Ho iniziato tra il serio e il faceto, perché già di per sé la Nota sul rapporto tra intelligenza artificiale e intelligenza umana “Antiqua et nova” (pubblicata il 28 gennaio 2025 a firma congiunta dai Prefetti del Dicastero per la Dottrina della Fede e del Dicastero per la Cultura e l’Educazione), che mi ha dato spunto per questo articolo, non è probabilmente un documento di facile lettura, perlomeno per chi non nutre un particolare interesse nei confronti di questo argomento. Eppure la cosa dovrebbe riguardare tutti, in quanto – volenti o nolenti – viviamo nel mondo; e, nello specifico, ci troviamo in una società dove ormai tutto è automatizzato e dove lo sarà sempre più, dove l’IA (da qui in poi userò questa sigla per definire l’intelligenza artificiale) sta facendo passi da gigante, settimana dopo settimana.
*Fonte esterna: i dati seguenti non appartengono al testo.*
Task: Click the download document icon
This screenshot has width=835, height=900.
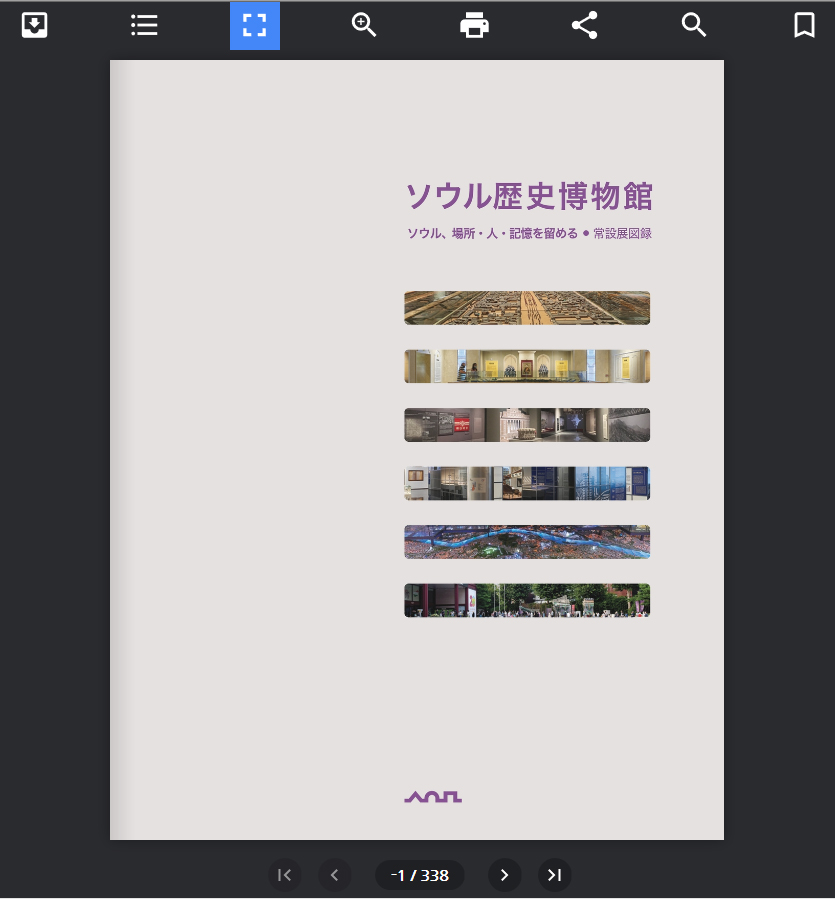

Non si può dire “a me non interessa, non voglio saperne nulla”, soprattutto e a maggior ragione se siamo cristiani. L’argomento va approfondito e il tutto ci deve necessariamente interpellare. Permettete di fare qualche riflessione insieme a voi? Ne vogliamo parlare qui, cercando di ragionarci quel tanto che serve per capire magari qualcosina in più? Benissimo, allora iniziamo!

Più intelligenza, meno artificiale: persona umana VS macchina

Partiamo anzitutto dal termine "intelligenza" - lasciando un attimo da parte "artificiale" - e dalla sua definizione: nel dizionario ho trovato che essa è la "facoltà umana di capire, pensare, giudicare". Il sostantivo deriva, infatti, dal verbo "intelligĕre", che significa "capire". Ora, già questo a me suscita delle domande: un pc, un server, un macchinario, per quanto sofisticato possa essere, ha realmente la capacità di "capire?" Il computer può pensare davvero, è in grado di giudicare, di decidere? La risposta data di getto è sicuramente: "no, non può! Impossibile!".

Eppure, chi tra voi ha un po' di dimestichezza con l'informatica, penso che se ha provato ad usare ChatGPT o altri "chatbot", una sorta di sgomento interiore lo abbia provato. Alla domanda "come puoi definirti?" – che già dà l'impressione di parlare con una persona umana – ChatGPT mi ha risposto: "Mi definirei come un assistente virtuale progettato per aiutare le persone a ottenere informazioni, risolvere problemi e completare attività in modo efficiente e mirato. Posso rispondere a domande, aiutare con la scrittura, fornire spiegazioni, creare contenuti e molto altro…". All’interrogazione successiva, che viene spontanea ("pensi di avere un'intelligenza?", che ho posto a mo' di sfida e di canzonatura), il chatbot mi ha risposto che, in un certo senso, sì, ha un'intelligenza, ma non come quella umana. Proprio qui, in questa sua risposta, sta il punto fondamentale, la differenza, il dato che non dobbiamo mai dimenticare, perché ci ricorda che, per quanto un computer possa sembrare molto più avanti rispetto alla persona umana, in realtà non lo sarà mai: "la mia 'intelligenza' si basa su algoritmi e dati preesistenti piuttosto che su pensieri o consapevolezza. Posso risolvere problemi, rispondere a domande e fare calcoli, ma non ho esperienze, emozioni o percezioni come un essere umano. In altre parole, la mia 'intelligenza' è funzionale e orientata all'assistenza, non cognitiva nel senso umano". Sospiro di sollievo… Le macchine non potranno mai prendere il posto della persona umana, mai. Non, almeno, nei rapporti interpersonali, questo è certo.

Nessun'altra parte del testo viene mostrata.